▶ _The exercise_
Present every line of the records below as a numbered list, omitting any blank lines.
BEGIN Recorded information
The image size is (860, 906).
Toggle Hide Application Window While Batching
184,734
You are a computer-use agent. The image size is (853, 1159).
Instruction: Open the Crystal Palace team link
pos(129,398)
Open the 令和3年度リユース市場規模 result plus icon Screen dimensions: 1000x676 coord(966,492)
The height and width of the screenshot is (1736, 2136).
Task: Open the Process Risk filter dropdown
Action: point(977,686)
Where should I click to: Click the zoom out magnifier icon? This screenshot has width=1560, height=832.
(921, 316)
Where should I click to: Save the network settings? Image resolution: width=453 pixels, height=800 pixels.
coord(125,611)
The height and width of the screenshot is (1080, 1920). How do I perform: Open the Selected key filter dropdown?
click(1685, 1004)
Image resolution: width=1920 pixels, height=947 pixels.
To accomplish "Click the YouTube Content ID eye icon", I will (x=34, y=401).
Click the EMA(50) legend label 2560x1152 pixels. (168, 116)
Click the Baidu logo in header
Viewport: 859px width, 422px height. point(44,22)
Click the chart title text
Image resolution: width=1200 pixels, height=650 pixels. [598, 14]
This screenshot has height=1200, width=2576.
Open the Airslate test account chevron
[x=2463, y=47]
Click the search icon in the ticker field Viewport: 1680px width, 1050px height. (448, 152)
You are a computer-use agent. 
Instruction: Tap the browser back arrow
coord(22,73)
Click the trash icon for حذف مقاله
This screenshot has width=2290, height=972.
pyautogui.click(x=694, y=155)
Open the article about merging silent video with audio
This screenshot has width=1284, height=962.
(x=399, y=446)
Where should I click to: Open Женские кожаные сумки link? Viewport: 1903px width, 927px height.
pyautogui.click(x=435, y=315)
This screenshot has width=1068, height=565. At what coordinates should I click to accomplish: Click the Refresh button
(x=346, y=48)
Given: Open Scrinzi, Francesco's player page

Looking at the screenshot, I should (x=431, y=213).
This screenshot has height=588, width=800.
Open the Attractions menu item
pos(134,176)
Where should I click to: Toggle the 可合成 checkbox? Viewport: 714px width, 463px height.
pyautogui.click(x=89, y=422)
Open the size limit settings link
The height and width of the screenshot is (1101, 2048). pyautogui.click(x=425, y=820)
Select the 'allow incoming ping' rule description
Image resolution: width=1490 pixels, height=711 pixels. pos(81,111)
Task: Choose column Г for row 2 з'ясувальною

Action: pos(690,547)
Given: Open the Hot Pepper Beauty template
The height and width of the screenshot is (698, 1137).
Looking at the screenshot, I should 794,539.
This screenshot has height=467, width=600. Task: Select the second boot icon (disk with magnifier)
END Recorded information
▶ _Solution for this exercise_
1. The image size is (860, 906).
2. Toggle Hide Application Window While Batching
3. 184,734
4. You are a computer-use agent. The image size is (853, 1159).
5. Instruction: Open the Crystal Palace team link
6. pos(129,398)
7. Open the 令和3年度リユース市場規模 result plus icon Screen dimensions: 1000x676 coord(966,492)
8. The height and width of the screenshot is (1736, 2136).
9. Task: Open the Process Risk filter dropdown
10. Action: point(977,686)
11. Where should I click to: Click the zoom out magnifier icon? This screenshot has width=1560, height=832.
12. (921, 316)
13. Where should I click to: Save the network settings? Image resolution: width=453 pixels, height=800 pixels.
14. coord(125,611)
15. The height and width of the screenshot is (1080, 1920). How do I perform: Open the Selected key filter dropdown?
16. click(1685, 1004)
17. Image resolution: width=1920 pixels, height=947 pixels.
18. To accomplish "Click the YouTube Content ID eye icon", I will (x=34, y=401).
19. Click the EMA(50) legend label 2560x1152 pixels. (168, 116)
20. Click the Baidu logo in header
21. Viewport: 859px width, 422px height. point(44,22)
22. Click the chart title text
23. Image resolution: width=1200 pixels, height=650 pixels. [598, 14]
24. This screenshot has height=1200, width=2576.
25. Open the Airslate test account chevron
26. [x=2463, y=47]
27. Click the search icon in the ticker field Viewport: 1680px width, 1050px height. (448, 152)
28. You are a computer-use agent. 
29. Instruction: Tap the browser back arrow
30. coord(22,73)
31. Click the trash icon for حذف مقاله
32. This screenshot has width=2290, height=972.
33. pyautogui.click(x=694, y=155)
34. Open the article about merging silent video with audio
35. This screenshot has width=1284, height=962.
36. (x=399, y=446)
37. Where should I click to: Open Женские кожаные сумки link? Viewport: 1903px width, 927px height.
38. pyautogui.click(x=435, y=315)
39. This screenshot has width=1068, height=565. At what coordinates should I click to accomplish: Click the Refresh button
40. (x=346, y=48)
41. Given: Open Scrinzi, Francesco's player page
42. Looking at the screenshot, I should (x=431, y=213).
43. This screenshot has height=588, width=800.
44. Open the Attractions menu item
45. pos(134,176)
46. Where should I click to: Toggle the 可合成 checkbox? Viewport: 714px width, 463px height.
47. pyautogui.click(x=89, y=422)
48. Open the size limit settings link
49. The height and width of the screenshot is (1101, 2048). pyautogui.click(x=425, y=820)
50. Select the 'allow incoming ping' rule description
51. Image resolution: width=1490 pixels, height=711 pixels. pos(81,111)
52. Task: Choose column Г for row 2 з'ясувальною
53. Action: pos(690,547)
54. Given: Open the Hot Pepper Beauty template
55. The height and width of the screenshot is (698, 1137).
56. Looking at the screenshot, I should 794,539.
57. This screenshot has height=467, width=600. Task: Select the second boot icon (disk with magnifier)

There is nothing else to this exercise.